Stampanti 3D al succo d’arancia!

La ricerca sulle applicazioni della stampa 3D non finisce di stupire. Alla Elephant & Castle Mini Maker Faire presso il London College of Communication, Ilya Levantis del London Biohackspace ha presentato la JuicyPrint, una stampante 3D che viene alimentata con succo d’arancia per stampare strutture 3D di cellulosa batterica, un biopolimero molto resistente ed eccezionalmente versatile.
L’idea nasce dal connubio tra stampa 3D SLA e batteri Gluconacetobacter hansenii, meglio conosciuti come Acetobacter. In natura G. hansenii sintetizza cellulosa sulla superficie dei nutrienti liquidi in cui cresce. I biohackers di Londra hanno pensato così di modulare la liberazione di cellulosa su richiesta mediante l’uso della luce. Le due attività, la risposta agli stimoli luminosi e la produzione del biopolimero, vengono di fatti “uniti” geneticamente, con la reazione alla luce che funge da interruttore per inizializzare la sintesi biochimica del materiale finale. Per ottenere un ceppo sensibile alla luce il London Biohackspace ha modificato geneticamente il batterio usando la proteina fotosensibile Cph8 intervenendo poi nel processo di regolazione della trascrizione del gene DGC1, gene che provvede alla produzione della cellulosa.
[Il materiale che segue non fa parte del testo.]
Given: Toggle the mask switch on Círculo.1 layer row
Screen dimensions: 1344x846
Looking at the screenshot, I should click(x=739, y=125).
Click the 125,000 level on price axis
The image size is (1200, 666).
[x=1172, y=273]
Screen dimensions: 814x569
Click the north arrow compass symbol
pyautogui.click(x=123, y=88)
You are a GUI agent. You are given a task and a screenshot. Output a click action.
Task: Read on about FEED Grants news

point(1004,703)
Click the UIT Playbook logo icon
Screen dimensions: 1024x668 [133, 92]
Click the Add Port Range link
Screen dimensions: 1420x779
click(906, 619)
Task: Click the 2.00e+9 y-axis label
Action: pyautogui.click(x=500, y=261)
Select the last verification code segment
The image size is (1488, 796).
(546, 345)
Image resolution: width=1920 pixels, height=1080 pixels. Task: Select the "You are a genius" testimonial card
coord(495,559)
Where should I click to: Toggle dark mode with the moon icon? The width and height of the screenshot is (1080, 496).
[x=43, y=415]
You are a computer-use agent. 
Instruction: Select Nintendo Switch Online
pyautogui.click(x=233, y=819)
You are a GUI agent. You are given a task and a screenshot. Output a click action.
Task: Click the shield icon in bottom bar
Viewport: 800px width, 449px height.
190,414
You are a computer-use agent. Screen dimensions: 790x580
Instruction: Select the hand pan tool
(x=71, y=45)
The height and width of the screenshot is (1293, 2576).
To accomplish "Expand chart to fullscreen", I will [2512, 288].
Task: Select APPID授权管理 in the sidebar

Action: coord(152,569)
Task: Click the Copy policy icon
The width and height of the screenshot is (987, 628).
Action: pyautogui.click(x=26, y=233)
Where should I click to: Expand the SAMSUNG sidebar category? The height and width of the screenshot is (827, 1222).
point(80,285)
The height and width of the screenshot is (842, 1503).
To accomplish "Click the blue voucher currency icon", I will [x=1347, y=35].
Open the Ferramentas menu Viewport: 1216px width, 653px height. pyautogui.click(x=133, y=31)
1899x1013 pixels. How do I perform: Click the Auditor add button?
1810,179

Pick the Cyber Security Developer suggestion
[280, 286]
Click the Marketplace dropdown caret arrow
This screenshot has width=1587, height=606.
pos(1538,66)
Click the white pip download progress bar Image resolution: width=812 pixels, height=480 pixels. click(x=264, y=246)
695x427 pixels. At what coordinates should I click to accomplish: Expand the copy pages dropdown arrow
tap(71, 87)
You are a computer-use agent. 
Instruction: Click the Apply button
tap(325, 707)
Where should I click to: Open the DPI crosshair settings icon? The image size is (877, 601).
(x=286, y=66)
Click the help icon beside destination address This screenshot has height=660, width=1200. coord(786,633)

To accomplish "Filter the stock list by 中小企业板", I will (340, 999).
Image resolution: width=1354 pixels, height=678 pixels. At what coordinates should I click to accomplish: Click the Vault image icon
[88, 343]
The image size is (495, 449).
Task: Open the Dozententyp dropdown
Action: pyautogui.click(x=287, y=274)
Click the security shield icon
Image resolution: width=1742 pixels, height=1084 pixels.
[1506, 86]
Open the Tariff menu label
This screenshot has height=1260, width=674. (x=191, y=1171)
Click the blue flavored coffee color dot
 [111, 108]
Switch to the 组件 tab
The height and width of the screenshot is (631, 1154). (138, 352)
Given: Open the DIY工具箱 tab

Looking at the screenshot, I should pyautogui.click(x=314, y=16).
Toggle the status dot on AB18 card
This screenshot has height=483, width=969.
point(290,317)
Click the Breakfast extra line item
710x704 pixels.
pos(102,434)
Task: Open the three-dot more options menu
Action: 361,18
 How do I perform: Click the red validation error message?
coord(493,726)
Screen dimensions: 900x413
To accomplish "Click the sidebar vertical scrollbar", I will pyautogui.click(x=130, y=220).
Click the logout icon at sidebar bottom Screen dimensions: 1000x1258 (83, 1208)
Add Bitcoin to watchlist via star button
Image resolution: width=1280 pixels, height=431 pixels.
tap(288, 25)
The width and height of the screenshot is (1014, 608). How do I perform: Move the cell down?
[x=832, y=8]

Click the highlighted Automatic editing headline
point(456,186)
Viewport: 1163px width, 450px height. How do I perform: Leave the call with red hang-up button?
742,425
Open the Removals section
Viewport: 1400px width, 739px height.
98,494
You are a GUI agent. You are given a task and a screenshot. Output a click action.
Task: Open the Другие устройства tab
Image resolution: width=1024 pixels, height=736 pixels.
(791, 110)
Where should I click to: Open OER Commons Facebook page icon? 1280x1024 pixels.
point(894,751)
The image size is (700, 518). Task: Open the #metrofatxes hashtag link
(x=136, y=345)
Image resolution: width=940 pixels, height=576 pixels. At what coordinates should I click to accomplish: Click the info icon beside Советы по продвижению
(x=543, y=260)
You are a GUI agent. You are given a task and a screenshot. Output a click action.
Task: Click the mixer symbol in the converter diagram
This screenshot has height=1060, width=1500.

I batteri ingegnerizzati assumono così il ruolo di estrusori biologici, anzi non solo estrudono il materiale da “stampare” ma lo producono loro stessi utilizzando materie prime di scarto. Preparati i bioestrusori, si passa alla stampa vera e propria. La tecnica è ripresa della stampa SLA: si proietta mediante la luce una forma definita facendo crescere un primo strato di cellulosa, quindi si proietta su questo primo strato una seconda forma per far crescere un secondo strato di cellulosa. Ripetendo questo processo si ottiene una struttura tridimensionale di cellulosa dalla geometria desiderata.
La cellulosa batterica è un biopolimero già usato in ambito biomedicale in alcune tipologie di trapianto di pelle, ma sempre in forma di struttura piana. Grazie alle tecniche sviluppate a Londra si punta a ottenere scaffold a tre dimensioni per ospitare ad esempio strutture vascolari, applicabili sia per la cura delle ferite che per la rigenerazione di organi malati.
La cellulosa prodotta dal G. Hansenii presenta fibre molto simili a quelle che si trovano nelle piante, ma diversamente dalla struttura a grani regolari che presentano queste, la cellulosa batterica è fatta di intrecci di fibre distribuite casualmente al suo interno, rendendola meccanicamente molto resistente. E’ inoltre un biomateriale apirogeno e completamente biocompatibile. Sherif MAS Keshk, Associate Professor al King Khaild University dell’Arabia Saudita, pensa sia il materiale ideale per la costruzione dei vasi sanguigni artificiali in quanto comporta un minor rischio di coaguli di sangue rispetto ai materiali sintetici attualmente utilizzati per le operazioni di bypass.
Infine il batterio G. Hansenii è molto diffuso, cresce normalmente in aceto ma come fonte di cibo può usare diversi tipi di liquidi, come succhi di frutta e scarti della produzione di birra. Le sue proprietà rendono possibili anche altre applicazioni: essendo costituita da gruppi di fibre estremamente piccoli, integrata nella carta, rende questa estremamente resistente e durevole; applicato invece come additivo alimentare funziona come addensante e disperdente, con effetto emulsionante molto più elevato. Il progetto verrà portato a termine entro alcuni mesi: non resta che aspettare!